Records of locating words and elements
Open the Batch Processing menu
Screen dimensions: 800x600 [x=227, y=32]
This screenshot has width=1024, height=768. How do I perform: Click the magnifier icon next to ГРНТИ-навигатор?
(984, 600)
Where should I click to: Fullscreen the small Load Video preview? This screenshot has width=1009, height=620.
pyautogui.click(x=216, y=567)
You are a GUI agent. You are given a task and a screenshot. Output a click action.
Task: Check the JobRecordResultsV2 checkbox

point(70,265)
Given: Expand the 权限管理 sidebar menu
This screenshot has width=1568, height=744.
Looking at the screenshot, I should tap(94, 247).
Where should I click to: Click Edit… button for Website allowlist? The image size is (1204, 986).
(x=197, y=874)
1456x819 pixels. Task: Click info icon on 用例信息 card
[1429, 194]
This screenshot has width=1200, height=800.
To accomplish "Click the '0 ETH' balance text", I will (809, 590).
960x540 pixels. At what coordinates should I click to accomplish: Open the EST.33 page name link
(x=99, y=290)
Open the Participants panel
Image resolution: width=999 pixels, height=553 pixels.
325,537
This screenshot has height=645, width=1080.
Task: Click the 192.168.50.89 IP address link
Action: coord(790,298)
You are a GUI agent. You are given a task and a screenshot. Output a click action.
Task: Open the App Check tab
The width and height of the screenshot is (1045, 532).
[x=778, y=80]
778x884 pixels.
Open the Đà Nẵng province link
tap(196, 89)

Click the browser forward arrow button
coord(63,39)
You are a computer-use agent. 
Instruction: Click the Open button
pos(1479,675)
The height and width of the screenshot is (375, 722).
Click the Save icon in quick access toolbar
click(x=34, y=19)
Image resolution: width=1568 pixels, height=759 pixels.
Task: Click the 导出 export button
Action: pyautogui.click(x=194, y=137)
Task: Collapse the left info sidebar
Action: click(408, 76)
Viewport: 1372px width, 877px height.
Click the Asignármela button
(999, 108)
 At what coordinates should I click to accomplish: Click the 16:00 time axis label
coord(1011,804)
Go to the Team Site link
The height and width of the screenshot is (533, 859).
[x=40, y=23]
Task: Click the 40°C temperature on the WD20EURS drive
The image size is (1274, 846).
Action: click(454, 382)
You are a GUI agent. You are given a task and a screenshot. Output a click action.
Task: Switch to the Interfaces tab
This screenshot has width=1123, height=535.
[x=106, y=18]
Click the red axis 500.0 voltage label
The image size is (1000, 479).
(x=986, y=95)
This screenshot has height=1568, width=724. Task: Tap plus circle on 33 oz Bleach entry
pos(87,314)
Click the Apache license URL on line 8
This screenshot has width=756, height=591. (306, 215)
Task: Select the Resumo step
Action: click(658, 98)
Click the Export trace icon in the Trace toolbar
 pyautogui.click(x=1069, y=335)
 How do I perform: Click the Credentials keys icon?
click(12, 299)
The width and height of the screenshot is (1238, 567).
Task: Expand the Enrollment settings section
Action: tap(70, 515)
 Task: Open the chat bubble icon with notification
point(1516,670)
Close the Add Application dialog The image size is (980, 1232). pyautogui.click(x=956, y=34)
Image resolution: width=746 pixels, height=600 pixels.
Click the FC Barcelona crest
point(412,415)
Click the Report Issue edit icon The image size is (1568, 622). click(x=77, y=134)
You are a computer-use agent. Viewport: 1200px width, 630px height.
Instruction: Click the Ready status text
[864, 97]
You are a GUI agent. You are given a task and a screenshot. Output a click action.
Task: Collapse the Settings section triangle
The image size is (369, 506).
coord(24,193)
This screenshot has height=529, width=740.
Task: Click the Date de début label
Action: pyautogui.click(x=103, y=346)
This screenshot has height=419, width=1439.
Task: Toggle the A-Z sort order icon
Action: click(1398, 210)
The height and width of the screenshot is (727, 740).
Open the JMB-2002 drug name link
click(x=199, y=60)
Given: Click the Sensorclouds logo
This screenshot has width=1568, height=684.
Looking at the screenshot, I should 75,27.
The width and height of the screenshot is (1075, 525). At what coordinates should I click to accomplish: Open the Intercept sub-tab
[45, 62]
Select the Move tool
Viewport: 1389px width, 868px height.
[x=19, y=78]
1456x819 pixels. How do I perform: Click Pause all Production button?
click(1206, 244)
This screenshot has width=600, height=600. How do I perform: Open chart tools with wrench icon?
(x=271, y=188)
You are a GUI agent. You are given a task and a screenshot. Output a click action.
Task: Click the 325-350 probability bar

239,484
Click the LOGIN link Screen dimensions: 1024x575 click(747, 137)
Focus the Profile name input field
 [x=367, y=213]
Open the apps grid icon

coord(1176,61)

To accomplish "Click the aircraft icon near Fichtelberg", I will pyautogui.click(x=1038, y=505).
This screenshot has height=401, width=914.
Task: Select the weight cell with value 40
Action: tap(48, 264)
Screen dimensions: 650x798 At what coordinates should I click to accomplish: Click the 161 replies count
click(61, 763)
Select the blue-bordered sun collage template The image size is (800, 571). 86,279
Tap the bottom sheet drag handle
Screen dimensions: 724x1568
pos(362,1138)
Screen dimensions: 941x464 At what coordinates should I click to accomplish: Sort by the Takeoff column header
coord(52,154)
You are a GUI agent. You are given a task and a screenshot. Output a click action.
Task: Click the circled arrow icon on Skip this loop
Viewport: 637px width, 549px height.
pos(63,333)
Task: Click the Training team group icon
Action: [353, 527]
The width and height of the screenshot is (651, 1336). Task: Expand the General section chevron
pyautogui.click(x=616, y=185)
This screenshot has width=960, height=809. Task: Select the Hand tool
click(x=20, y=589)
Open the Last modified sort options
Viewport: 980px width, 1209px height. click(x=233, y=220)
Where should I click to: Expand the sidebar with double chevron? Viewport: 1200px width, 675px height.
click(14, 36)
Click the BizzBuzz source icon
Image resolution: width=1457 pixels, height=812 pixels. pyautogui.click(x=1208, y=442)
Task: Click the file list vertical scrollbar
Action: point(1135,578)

WHAT TO WORK ON: Copy out the entries without any change, beginning at the line containing "This screenshot has height=1568, width=724." and continuing through the line containing "Close the Add".

RESULT OF THIS EXERCISE:
This screenshot has height=1568, width=724. Task: Tap plus circle on 33 oz Bleach entry
pos(87,314)
Click the Apache license URL on line 8
This screenshot has width=756, height=591. (306, 215)
Task: Select the Resumo step
Action: click(658, 98)
Click the Export trace icon in the Trace toolbar
 pyautogui.click(x=1069, y=335)
 How do I perform: Click the Credentials keys icon?
click(12, 299)
The width and height of the screenshot is (1238, 567).
Task: Expand the Enrollment settings section
Action: tap(70, 515)
 Task: Open the chat bubble icon with notification
point(1516,670)
Close the Add Application dialog The image size is (980, 1232). pyautogui.click(x=956, y=34)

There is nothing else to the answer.